- **Source extract**
Su-Mei Tse, 'Broken (teapot)', 2024 Colour photograph on dibond, face mounted on acrylic, ceramic shards 30 x 40 cm

Kiang Malingue is pleased to present “Daydreams”, an exhibition of Su-Mei Tse’s sculptural and photographic works. It is the artist’s second exhibition with the gallery since “Elegy” in 2017, featuring around twenty recent works finely placed in the space of Kiang Malingue’s Sik On building.

For Tse, the formation of daydreams is a personal sharing of the everyday life, and a sensitive operation that is particularly poetic and substantial in relation to the world’s reality today. “It helps me to handle the everyday experience and to deal with suffering in the world by shifting the view and weaving the vulnerable material into my artistic process.” Against overwhelming waves of negative news, threats and crises, daydreaming and the pursuit of poetry could be regarded as a vital practice, empowering an individual by offering alternative perspectives and a sheltered space of one’s own.

Tse composed the exhibition in the spirit of disposing written notes in a rhythmical, circular choreography that traverses the space. This is the process by which recurring motifs, voices, images and words emerge, simulating the ways daydreams take shape as sublime, seemingly intangible visual manifestations, and then dissipate just as quietly before making another return.

On the ground floor of the Sik On building, one sees in Ear (nested) (2024) a found bird’s nest atop an Italian-style table from the artist’s personal antique collection, as well as a black & white image of an ear occupying the nest. From a surrealist sign that hints at the presence of discrete sounds and silent moments throughout the space, to the artist’s well-known treatment of nestling bodies and fabrics, as well as the intention of incorporating temporal inscriptions—this peculiar, feathered object from the artist’s home sets the conditions for daydreaming.

- **Provided data**

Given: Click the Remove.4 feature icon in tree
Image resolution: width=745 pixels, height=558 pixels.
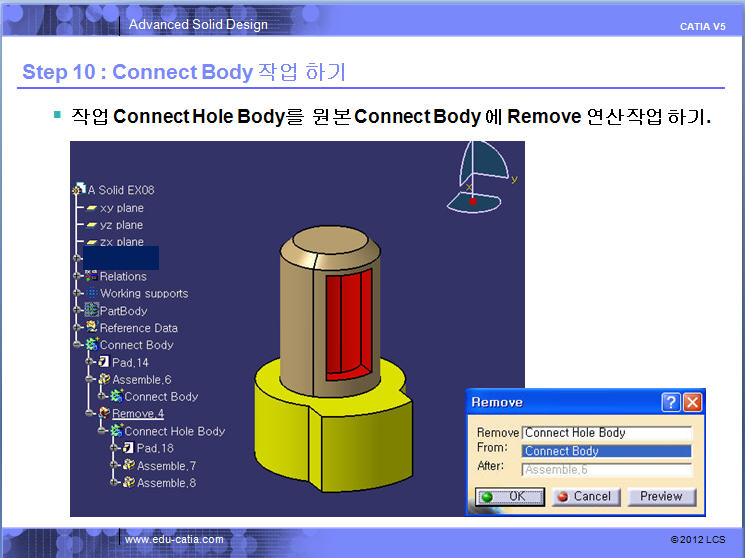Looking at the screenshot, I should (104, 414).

- **Written request 1**
The exhibition text says certain recurring things emerge through the exhibition's composition. List them.
- **Written request 2**
According to the exhibition text, what was the title of Su-Mei Tse's first exhibition with Kiang Malingue, and in what year was it held?

- **Exercise answer 1**
- motifs
- voices
- images
- words

- **Exercise answer 2**
"Elegy," in 2017.